Are Consumers Boobs?

Newsweek, April 2, 1962.

If you believe the books of Vance Packard and J. K. Galbraith and the speeches of Senators Kefauver and Douglas, the consumer is an ignoramus and a fool, unable to compare one product with another, swallowing every advertising claim, incompetent to spend his own money. The President’s 5,000-word message to Congress on March 15 (his fourteenth this year) implies that these assump­tions are correct. So he calls for scores of new federal controls, and an army of new bureaucrats to enforce them.

If these assumptions are true, the country would be in a bad way. For if the American people are too stupid to buy intelligently, how can they be expected to vote intelligently, or to know how to discriminate among the rival claims of politicians?

Yet the consumers may not be as helpless as Mr. Kennedy as­sumes.
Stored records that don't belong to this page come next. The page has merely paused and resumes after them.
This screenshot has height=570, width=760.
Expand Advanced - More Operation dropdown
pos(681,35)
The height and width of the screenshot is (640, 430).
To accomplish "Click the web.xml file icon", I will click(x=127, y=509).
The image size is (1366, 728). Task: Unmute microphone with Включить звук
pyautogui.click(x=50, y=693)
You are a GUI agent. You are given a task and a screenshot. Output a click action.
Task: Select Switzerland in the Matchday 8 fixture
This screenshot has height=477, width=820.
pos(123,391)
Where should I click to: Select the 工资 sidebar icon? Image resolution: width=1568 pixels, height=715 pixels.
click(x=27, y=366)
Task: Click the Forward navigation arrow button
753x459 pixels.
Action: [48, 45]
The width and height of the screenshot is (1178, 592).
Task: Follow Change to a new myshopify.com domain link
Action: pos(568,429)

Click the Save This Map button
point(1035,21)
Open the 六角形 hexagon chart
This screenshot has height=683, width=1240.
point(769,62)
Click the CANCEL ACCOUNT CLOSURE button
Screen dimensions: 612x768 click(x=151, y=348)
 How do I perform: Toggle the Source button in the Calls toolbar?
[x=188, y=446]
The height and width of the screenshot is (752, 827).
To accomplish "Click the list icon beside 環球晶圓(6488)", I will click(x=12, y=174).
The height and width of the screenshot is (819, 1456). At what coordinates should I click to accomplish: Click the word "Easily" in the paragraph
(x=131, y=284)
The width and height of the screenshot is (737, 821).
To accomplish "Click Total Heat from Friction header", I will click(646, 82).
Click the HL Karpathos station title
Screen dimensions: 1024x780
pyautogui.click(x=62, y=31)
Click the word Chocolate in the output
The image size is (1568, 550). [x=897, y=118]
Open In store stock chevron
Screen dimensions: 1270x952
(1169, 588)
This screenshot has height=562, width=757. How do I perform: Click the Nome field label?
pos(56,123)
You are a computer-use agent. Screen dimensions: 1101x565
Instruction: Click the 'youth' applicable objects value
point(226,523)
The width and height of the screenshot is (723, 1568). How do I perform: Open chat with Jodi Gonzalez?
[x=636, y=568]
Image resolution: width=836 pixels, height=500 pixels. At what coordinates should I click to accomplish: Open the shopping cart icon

He says: "They are the only important group in the economy who are not effectively or­ganized, whose views are often not heard." They do not need to organize. Their views are heard every day in their purchases and failures to purchase. With every penny that he spends, the indi­vidual consumer is casting his vote for this product or against that. He does not need to sign petitions or march on picket lines. If he patronizes a product, the firm that makes it prospers and grows; if he stops buying a prod­uct, the firm that makes it goes out of business. The consumer is the boss. The producers must please him or die.

The great protection of the con­sumer is competition. It is true, as the President says, that ad­vertisers (like politicians) utilize "highly developed arts of persua­sion." But their advertising is competitive. When each of a score of firms in each line claims that its coffee, or its cigarette, or its car is the best, the consumer must compare. If a coffee, say, is not to a housewife’s liking, she buys only one can, and then tries an­other. She does not have to stick with one brand (as she does with one senator) for six years. If she feels cheated in quantity or qual­ity, she does not repeat her pur­chase.

Even the President’s message admits that: "The typical super­market before World War II stocked about 1,500 separate food items—an impressive figure by any standard. But today it carries over 6,000." This enormous range of choice was produced by free­dom and competition, not by gov­ernment restraints and bureau­crats.

Yet Mr. Kennedy’s solution for every problem seems to be more and more laws, more and more agencies, thousands of more bu­reaucrats, more and more govern­ment power, controls, and re­straints.

Space permits no adequate ex­amination of his many specific proposals. The First National City Bank of New York, in its March letter, has already explained what is wrong with schemes to force disclosure of the "truth" about in­terest rates. Mr. Kennedy wants manufacturers to be compelled to make a specified type of TV set. He wants federal bureaucrats to have power to forbid the sale, not merely of unsafe drugs, but of drugs that they decide are "in­effective" or "worthless." This would not only ruin firms, but pre­vent the very clinical experience by which the relative merits of new drugs must be tested. Is this "protecting" the consumer? And would the principle be extended to allow bureaucrats to forbid the sale of "ineffective" or "worth­less" paintings, newspapers, mag­azines, or books?

In spite of its length, there are a lot of things missing from the President’s message. Nothing is said about what the federal farm program does to raise prices against the food consumer; or how import quotas on oil, sugar, and textiles boost the prices he pays; or how excessive wage de­mands and featherbedding affect consumer prices and choice. Mr. Kennedy wants "more adequate protection for savings." But the gravest threat to savings has come from inflationary govern­ment spending.

The best way of protecting the consumer is not mentioned by the President. It is not to harass, threaten, hamstring, or intimidate the producer. It is to encourage the producer, by lower taxes and fewer restraints, to invest in new equipment, to expand, and so to reduce costs and prices and in­crease production.